Task requirements = How many lines in the listing below contain the word "column"? Count them and give only the number.

Records provided =

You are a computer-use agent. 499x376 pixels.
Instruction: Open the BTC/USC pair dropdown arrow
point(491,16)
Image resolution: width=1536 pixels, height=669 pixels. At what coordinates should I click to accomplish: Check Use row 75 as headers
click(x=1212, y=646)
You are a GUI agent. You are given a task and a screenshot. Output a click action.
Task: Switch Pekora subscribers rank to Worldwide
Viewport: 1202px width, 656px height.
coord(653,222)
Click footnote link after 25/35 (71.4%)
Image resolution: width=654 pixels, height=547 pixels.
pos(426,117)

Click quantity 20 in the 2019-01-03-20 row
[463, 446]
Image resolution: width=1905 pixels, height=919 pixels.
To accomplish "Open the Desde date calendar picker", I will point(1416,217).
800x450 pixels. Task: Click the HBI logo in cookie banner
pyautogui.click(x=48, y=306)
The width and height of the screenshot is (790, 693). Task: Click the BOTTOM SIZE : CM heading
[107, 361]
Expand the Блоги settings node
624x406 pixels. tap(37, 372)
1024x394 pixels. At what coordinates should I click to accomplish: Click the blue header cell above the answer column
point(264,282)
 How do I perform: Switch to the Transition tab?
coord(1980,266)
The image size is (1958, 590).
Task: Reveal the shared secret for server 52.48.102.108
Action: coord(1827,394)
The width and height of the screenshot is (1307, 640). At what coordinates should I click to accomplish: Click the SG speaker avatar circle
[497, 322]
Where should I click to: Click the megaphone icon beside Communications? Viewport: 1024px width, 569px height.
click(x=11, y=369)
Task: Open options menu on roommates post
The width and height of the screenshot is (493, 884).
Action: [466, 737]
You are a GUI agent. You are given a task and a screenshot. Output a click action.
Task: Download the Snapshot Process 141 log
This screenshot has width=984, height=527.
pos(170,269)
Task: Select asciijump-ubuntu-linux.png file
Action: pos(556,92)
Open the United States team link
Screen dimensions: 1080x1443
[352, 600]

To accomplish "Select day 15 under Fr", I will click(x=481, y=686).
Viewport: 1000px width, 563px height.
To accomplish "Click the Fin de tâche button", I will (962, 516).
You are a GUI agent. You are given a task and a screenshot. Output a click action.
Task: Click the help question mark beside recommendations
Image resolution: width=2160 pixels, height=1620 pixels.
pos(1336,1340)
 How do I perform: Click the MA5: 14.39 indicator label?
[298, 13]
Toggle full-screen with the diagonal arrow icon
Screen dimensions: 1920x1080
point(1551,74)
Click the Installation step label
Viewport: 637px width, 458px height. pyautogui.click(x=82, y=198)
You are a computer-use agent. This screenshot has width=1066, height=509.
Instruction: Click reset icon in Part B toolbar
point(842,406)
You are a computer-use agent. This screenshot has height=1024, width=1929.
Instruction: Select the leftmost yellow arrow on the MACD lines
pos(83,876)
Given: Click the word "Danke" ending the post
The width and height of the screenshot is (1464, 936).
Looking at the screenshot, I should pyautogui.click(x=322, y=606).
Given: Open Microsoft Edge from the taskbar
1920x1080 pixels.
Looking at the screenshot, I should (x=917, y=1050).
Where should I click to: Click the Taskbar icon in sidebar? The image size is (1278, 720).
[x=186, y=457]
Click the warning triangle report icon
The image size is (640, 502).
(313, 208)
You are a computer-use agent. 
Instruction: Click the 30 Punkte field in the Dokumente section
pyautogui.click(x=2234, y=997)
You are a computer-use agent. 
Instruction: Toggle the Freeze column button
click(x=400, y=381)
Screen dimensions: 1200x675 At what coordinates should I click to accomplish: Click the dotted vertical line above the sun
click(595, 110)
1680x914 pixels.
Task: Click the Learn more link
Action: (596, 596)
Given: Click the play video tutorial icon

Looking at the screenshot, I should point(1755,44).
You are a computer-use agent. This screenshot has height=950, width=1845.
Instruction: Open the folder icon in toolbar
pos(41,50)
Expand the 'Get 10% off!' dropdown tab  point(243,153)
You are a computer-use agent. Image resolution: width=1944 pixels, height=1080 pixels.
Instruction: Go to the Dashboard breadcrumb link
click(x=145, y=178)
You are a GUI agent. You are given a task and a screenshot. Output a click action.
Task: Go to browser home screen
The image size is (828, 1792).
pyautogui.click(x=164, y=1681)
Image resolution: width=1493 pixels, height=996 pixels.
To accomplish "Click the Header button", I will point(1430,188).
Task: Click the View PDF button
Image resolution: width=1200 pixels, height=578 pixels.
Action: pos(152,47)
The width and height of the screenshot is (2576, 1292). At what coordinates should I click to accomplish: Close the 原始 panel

Answer to the exercise = 2